>> START TASK MATERIAL

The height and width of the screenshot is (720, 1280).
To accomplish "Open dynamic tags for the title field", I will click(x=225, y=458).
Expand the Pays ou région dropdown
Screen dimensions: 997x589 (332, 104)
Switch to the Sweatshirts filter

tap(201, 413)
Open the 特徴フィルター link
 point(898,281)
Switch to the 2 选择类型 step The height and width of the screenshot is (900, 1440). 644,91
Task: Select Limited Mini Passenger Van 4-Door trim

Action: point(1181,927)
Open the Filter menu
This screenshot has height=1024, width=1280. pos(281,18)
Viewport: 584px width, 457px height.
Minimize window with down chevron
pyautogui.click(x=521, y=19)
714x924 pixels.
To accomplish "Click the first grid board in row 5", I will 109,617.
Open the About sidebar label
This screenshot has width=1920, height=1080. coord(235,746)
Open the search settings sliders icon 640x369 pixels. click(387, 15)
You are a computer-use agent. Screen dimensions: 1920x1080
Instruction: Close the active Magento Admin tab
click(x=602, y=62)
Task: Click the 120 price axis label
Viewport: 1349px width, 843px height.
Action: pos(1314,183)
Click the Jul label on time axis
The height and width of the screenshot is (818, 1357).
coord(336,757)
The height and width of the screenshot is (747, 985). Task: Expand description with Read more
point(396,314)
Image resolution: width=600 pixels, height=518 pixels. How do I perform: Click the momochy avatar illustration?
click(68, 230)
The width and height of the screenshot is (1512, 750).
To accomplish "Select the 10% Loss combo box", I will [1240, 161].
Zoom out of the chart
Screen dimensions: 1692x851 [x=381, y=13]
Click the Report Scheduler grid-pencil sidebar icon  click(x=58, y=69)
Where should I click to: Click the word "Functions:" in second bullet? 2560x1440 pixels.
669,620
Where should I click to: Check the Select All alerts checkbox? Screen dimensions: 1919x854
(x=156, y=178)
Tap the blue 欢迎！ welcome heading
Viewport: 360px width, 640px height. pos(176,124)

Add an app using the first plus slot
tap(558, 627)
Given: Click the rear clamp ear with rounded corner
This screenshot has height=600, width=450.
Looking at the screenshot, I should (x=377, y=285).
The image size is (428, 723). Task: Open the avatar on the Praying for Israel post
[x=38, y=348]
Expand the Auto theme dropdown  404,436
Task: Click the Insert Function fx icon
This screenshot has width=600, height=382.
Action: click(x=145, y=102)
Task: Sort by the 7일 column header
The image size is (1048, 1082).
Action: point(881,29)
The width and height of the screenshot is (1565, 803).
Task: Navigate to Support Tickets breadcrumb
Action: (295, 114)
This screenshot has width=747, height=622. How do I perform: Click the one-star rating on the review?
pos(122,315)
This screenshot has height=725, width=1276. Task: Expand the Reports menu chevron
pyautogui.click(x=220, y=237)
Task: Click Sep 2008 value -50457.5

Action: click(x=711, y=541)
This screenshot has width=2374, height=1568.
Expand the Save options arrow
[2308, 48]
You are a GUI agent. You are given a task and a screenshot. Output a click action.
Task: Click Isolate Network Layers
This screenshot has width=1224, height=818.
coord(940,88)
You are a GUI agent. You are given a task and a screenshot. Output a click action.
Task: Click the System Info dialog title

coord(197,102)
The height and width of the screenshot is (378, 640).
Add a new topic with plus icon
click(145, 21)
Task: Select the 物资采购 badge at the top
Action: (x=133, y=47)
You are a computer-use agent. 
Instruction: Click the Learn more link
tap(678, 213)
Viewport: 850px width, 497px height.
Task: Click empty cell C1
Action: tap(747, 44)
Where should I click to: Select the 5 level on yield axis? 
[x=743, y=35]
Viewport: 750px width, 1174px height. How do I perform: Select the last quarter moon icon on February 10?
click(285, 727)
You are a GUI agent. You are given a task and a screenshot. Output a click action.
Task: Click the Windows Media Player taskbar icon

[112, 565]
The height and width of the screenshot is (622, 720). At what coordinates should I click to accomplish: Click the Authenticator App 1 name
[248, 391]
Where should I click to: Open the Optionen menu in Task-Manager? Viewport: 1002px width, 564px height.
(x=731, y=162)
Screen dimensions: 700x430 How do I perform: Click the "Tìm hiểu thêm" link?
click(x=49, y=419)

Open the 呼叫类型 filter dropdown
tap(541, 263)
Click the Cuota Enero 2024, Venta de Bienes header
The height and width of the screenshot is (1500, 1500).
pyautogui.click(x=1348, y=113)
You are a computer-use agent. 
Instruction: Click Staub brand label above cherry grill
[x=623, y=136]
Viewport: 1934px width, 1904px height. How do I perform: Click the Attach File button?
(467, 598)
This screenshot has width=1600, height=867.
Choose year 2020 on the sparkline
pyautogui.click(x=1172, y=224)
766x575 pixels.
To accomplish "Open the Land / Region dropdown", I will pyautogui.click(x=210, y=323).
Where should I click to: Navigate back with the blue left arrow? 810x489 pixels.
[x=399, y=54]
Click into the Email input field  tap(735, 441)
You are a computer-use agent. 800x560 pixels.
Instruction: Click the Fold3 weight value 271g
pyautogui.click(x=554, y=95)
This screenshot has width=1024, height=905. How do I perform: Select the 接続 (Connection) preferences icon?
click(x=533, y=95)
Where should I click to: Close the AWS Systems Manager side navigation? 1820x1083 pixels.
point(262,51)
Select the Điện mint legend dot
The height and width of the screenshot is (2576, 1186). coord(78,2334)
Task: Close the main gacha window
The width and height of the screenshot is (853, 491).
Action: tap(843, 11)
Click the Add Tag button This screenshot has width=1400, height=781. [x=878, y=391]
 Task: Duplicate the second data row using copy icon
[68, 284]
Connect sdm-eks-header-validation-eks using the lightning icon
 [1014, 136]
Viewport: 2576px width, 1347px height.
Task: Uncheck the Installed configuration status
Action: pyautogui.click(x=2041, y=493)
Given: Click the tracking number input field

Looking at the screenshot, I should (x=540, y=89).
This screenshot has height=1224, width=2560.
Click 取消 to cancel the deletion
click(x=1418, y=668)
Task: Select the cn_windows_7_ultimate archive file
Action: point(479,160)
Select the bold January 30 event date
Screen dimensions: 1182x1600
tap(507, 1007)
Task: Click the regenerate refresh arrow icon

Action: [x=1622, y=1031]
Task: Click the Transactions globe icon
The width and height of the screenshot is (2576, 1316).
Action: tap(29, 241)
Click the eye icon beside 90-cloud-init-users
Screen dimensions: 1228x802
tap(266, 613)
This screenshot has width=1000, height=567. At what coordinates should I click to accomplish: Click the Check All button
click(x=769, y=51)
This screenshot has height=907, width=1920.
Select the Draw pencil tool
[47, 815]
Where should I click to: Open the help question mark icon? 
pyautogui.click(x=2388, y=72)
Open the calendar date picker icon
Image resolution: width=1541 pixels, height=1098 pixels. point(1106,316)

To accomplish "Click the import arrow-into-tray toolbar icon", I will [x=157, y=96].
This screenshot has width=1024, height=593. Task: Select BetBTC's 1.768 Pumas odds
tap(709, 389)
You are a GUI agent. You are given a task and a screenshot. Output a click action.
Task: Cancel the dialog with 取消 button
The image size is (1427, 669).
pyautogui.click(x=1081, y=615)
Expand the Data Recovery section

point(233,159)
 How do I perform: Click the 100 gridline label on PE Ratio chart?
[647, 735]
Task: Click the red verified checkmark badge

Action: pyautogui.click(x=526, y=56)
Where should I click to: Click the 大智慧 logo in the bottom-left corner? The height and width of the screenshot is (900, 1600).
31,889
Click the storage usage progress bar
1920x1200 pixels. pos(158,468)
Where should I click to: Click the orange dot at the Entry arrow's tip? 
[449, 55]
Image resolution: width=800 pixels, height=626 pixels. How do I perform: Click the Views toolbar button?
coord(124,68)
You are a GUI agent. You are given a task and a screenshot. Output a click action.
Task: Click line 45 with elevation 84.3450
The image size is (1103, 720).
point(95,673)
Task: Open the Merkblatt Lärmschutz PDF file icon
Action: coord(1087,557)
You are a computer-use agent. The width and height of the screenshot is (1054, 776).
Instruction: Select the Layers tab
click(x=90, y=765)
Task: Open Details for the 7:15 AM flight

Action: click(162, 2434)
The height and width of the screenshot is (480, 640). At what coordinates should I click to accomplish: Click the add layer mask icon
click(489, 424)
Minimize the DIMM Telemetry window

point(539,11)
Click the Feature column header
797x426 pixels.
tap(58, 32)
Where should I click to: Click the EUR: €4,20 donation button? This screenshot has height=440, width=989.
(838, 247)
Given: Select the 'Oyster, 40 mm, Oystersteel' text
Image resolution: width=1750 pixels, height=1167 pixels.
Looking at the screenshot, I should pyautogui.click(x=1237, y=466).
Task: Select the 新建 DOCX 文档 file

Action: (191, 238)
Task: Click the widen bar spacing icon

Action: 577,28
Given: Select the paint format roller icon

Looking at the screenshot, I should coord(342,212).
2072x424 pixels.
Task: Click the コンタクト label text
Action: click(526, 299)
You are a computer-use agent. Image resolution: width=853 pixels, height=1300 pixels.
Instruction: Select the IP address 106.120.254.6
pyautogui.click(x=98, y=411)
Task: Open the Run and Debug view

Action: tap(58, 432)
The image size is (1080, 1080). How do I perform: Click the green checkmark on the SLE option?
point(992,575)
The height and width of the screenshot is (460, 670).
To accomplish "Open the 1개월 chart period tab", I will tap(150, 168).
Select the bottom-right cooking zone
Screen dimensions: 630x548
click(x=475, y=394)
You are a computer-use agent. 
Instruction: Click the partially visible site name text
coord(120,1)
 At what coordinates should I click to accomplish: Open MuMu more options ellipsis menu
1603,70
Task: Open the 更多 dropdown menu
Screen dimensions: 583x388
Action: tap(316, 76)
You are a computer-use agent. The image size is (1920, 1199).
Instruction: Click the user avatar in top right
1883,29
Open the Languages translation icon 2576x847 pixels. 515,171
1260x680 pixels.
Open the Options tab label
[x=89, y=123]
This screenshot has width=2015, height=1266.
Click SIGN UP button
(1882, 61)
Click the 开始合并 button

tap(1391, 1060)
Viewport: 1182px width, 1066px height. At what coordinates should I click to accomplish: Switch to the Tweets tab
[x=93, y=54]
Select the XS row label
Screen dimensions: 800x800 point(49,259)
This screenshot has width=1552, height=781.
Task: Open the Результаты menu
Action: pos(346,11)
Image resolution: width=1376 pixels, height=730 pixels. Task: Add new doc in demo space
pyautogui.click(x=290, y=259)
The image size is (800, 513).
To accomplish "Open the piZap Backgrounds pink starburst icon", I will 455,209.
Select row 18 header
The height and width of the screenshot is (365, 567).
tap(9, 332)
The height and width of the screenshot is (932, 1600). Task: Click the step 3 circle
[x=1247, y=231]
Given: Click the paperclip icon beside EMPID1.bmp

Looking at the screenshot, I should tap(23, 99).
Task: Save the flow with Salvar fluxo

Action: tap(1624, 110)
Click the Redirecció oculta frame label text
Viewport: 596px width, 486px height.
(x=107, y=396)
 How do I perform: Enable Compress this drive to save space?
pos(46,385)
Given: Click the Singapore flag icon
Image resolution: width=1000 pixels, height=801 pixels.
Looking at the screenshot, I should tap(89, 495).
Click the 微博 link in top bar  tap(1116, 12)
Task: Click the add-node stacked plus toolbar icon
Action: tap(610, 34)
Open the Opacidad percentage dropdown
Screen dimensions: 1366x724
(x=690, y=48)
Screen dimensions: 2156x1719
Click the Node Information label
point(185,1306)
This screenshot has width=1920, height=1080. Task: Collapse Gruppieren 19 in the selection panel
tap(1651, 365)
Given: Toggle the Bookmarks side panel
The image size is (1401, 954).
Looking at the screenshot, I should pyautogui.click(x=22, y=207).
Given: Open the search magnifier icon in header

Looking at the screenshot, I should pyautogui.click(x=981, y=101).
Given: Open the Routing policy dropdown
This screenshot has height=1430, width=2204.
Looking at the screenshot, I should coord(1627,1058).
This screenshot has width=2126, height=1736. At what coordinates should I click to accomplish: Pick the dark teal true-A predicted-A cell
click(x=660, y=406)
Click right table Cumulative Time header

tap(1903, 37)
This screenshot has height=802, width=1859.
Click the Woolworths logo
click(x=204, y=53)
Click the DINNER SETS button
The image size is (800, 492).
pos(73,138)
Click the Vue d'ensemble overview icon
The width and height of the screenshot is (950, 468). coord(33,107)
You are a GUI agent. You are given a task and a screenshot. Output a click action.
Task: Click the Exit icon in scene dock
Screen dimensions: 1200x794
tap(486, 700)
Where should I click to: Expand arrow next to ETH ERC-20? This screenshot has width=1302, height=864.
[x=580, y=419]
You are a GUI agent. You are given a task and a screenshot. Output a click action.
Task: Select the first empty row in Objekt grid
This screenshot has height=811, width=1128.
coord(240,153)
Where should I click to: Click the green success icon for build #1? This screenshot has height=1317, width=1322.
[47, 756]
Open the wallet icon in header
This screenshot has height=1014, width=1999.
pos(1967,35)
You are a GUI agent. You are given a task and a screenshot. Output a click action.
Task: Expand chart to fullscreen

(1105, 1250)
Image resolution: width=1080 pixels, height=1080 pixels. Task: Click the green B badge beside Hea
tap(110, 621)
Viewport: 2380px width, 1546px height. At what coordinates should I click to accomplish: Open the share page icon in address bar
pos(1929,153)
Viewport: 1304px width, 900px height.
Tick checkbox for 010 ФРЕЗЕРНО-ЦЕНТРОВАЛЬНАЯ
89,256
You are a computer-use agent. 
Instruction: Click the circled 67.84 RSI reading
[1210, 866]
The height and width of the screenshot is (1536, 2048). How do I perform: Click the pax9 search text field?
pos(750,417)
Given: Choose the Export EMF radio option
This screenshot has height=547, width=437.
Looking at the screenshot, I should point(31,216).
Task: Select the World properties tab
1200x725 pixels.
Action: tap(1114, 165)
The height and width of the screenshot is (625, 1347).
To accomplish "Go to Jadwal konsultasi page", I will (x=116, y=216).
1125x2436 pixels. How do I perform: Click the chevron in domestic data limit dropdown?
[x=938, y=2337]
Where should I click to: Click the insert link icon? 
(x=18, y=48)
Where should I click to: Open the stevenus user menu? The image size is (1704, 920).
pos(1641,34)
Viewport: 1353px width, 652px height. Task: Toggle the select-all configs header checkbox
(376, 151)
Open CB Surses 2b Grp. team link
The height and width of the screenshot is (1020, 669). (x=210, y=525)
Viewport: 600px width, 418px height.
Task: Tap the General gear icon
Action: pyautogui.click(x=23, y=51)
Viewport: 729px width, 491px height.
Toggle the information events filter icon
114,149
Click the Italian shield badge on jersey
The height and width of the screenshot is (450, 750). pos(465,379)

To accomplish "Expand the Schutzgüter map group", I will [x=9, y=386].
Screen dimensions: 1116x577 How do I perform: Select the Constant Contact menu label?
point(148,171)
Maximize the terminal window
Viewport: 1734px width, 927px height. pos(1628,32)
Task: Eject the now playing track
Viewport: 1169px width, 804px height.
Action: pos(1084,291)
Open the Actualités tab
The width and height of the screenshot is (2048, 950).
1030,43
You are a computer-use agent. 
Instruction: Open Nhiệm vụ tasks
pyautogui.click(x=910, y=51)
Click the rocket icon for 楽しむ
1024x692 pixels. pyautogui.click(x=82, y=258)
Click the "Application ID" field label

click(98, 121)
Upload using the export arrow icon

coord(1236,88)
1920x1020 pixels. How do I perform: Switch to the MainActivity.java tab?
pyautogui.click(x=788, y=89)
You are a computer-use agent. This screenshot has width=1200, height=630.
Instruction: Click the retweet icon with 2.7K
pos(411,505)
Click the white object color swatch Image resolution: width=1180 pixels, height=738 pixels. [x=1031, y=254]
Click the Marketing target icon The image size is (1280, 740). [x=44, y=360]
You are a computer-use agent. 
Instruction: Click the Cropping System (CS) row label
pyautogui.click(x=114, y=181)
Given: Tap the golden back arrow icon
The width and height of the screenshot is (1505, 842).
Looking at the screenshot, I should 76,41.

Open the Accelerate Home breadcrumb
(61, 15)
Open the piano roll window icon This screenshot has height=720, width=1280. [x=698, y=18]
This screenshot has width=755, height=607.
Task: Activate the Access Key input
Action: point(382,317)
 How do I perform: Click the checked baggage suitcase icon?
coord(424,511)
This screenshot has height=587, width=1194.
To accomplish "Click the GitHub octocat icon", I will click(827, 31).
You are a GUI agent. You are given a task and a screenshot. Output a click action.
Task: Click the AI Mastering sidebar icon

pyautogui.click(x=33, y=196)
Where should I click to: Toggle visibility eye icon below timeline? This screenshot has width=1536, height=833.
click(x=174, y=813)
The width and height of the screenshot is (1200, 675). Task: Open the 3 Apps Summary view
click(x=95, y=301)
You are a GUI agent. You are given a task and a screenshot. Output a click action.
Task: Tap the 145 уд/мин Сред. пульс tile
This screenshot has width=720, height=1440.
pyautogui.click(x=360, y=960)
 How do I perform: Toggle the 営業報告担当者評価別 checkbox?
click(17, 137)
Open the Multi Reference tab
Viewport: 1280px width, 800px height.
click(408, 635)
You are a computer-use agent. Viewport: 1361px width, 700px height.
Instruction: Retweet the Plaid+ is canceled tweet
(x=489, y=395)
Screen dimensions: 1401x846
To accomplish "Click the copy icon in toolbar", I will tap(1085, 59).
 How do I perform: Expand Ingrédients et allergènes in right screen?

>> END TASK MATERIAL

_TASK DIRECTIONS:_
Update the records starting at the line with "Click the Add Tag" and ending at the line with "tap(507, 1007)", replacing "tracking number" with "order number". Give only those lines, with everything else left as it is.

_WRITTEN SOLUTION:_
Click the Add Tag button This screenshot has width=1400, height=781. [x=878, y=391]
 Task: Duplicate the second data row using copy icon
[68, 284]
Connect sdm-eks-header-validation-eks using the lightning icon
 [1014, 136]
Viewport: 2576px width, 1347px height.
Task: Uncheck the Installed configuration status
Action: pyautogui.click(x=2041, y=493)
Given: Click the order number input field

Looking at the screenshot, I should (x=540, y=89).
This screenshot has height=1224, width=2560.
Click 取消 to cancel the deletion
click(x=1418, y=668)
Task: Select the cn_windows_7_ultimate archive file
Action: point(479,160)
Select the bold January 30 event date
Screen dimensions: 1182x1600
tap(507, 1007)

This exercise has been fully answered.